Bancos dos EUA se preparam para desaceleração, enquanto Europa celebra grandes vitórias: o que esperar?
- Por que os bancos americanos estão em alerta?
- O surpreendente boom dos bancos europeus
- A reunião do G20 sem os EUA: o que significa?
- Calendário econômico: uma semana decisiva
- Perguntas e Respostas
Enquanto os bancos americanos se preparam para tempos difíceis com tarifas comerciais e margens apertadas, a Europa surpreende com seu melhor desempenho em décadas. Neste artigo, exploramos os números que estão movendo os mercados, as tensões geopolíticas no G20 e os indicadores econômicos que todos deveriam observar nesta semana decisiva.
Por que os bancos americanos estão em alerta?
Os números não mentem: o crescimento dos lucros por ação do S&P 500 deve cair para apenas 4% neste trimestre, uma queda acentuada em relação aos 12% do primeiro trimestre. Como alguém que acompanha esses relatórios há anos, posso dizer que o padrão é claro - custos crescentes, vendas estagnadas e empresas presas no fogo cruzado das guerras comerciais.
Os grandes nomes - JPMorgan, Goldman Sachs, Bank of America, Citi e Morgan Stanley - divulgam resultados nesta semana, e todos os olhos estão voltados para como as tarifas de Trump estão impactando seus balanços. Um analista do BTCC me disse ontem: "As empresas estão absorvendo os custos em vez de repassá-los aos consumidores, e isso está machucando suas margens."
O surpreendente boom dos bancos europeus
Enquanto isso, do outro lado do Atlântico, a história é completamente diferente. Os bancos europeus acabam de registrar seu melhor desempenho no primeiro semestre desde 1997 - sim, desde o lançamento do Titanic de James Cameron!
O que explica essa reviravolta?
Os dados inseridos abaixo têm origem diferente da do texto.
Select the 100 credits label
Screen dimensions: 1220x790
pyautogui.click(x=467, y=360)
Dois fatores principais:
- Um aumento significativo nos lucros de banco de investimento
- Uma onda de atividades de fusões e aquisições
Fontes do TradingView mostram que os principais índices bancários europeus subiram mais de 15% no período, enquanto seus equivalentes americanos lutam para manter o terreno.
A reunião do G20 sem os EUA: o que significa?
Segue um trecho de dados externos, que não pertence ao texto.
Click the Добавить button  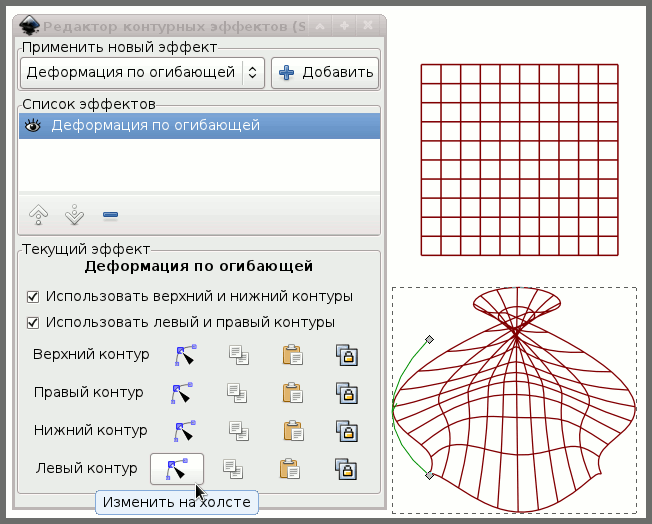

Enquanto os números bancários dominam as manchetes em Nova York, a política global esquenta na África do Sul. Os ministros das Finanças do G20 se reúnem em Durban, mas há uma cadeira vazia na mesa - a dos Estados Unidos.
O secretário do Tesouro, Scott Bessent, preferiu viajar para o Japão, deixando um vácuo diplomático em um momento em que as relações internacionais já estão tensas. Lembram-se daquele encontro desastroso em maio entre Trump e o presidente sul-africano Cyril Ramaphosa? Pois é, as coisas só pioraram desde então, com os EUA impondo tarifas de 30% à África do Sul.
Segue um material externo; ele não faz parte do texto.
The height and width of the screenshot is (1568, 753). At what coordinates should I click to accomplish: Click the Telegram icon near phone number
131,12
Calendário econômico: uma semana decisiva
Para os traders que acompanham o CoinGlass, esta semana é repleta de dados cruciais:
| Dia | Indicador |
|---|---|
| Segunda | Reação do mercado às novas tarifas no México e UE |
| Terça | Índice de Preços ao Consumidor (inflação de junho) |
| Quarta | Índice de Preços ao Produtor |
| Quinta | Vendas no varejo |
| Sexta | Sentimento do consumidor (Universidade de Michigan) |
E como se não bastasse, temos 12 falas programadas de membros do Federal Reserve. Cada palavra será dissecada pelos mercados em busca de sinais sobre a política monetária.
Perguntas e Respostas
Por que os bancos europeus estão performando melhor que os americanos?
Os bancos europeus estão se beneficiando de um boom em banco de investimento e uma onda de fusões e aquisições, enquanto os americanos sofrem com as tarifas comerciais e custos crescentes.
Qual o impacto da ausência dos EUA no G20?
A ausência americana aumenta as tensões em um momento já delicado para o comércio global, especialmente após os recentes atritos com a África do Sul.
Quais os principais indicadores econômicos esta semana?
Destaque para o IPC (terça), IPP (quarta) e dados de varejo (quinta), que darão pistas sobre a saúde da economia americana.